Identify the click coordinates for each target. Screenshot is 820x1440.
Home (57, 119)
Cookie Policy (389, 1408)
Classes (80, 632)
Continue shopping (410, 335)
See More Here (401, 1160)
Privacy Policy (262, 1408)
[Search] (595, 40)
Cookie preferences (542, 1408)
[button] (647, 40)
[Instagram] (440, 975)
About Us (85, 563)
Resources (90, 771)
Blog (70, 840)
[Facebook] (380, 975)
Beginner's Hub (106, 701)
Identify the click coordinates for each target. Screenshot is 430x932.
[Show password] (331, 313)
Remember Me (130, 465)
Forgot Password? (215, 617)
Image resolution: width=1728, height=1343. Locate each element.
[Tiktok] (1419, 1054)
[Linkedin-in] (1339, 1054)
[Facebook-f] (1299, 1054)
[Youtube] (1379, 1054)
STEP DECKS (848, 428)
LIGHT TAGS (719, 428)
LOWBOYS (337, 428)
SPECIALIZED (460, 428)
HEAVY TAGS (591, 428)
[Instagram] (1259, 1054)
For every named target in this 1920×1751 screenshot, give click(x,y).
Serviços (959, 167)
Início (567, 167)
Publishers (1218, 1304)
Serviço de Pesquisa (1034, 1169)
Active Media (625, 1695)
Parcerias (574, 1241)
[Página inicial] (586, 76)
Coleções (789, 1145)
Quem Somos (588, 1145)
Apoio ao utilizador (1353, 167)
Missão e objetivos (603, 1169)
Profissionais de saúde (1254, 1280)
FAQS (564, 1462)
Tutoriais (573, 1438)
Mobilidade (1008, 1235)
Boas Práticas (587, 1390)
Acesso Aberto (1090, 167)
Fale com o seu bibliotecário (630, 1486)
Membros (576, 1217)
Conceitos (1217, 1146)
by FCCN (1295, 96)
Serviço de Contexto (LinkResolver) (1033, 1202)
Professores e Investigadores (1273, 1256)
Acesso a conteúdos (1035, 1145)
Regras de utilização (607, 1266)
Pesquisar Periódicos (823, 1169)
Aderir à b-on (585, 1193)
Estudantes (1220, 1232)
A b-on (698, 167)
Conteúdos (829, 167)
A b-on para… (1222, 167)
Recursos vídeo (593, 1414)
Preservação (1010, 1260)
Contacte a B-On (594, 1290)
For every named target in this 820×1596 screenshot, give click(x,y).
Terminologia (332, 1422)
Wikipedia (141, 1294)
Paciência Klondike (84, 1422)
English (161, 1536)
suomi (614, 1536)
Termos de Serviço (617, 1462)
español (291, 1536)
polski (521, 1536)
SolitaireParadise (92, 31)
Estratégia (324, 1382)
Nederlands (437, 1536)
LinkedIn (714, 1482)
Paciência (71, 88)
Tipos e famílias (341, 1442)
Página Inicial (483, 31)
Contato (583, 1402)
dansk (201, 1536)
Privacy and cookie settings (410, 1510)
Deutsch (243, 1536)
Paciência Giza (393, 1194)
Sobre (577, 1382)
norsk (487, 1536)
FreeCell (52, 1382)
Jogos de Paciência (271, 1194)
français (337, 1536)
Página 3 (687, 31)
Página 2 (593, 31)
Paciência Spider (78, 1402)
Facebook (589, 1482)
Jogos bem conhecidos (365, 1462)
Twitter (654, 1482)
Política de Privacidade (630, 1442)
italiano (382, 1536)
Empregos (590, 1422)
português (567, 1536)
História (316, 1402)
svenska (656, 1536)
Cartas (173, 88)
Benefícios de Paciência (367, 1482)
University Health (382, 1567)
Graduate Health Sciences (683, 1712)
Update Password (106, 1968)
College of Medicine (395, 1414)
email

::::::::

TASK DETAILS: Would you print exactly and only the lines of the material above that run from the line with "Privacy and cookie settings (410, 1510)" through the line with "Paciência Spider (78, 1402)", both included?

TASK SOLUTION:
Privacy and cookie settings (410, 1510)
Deutsch (243, 1536)
Paciência Giza (393, 1194)
Sobre (577, 1382)
norsk (487, 1536)
FreeCell (52, 1382)
Jogos de Paciência (271, 1194)
français (337, 1536)
Página 3 (687, 31)
Página 2 (593, 31)
Paciência Spider (78, 1402)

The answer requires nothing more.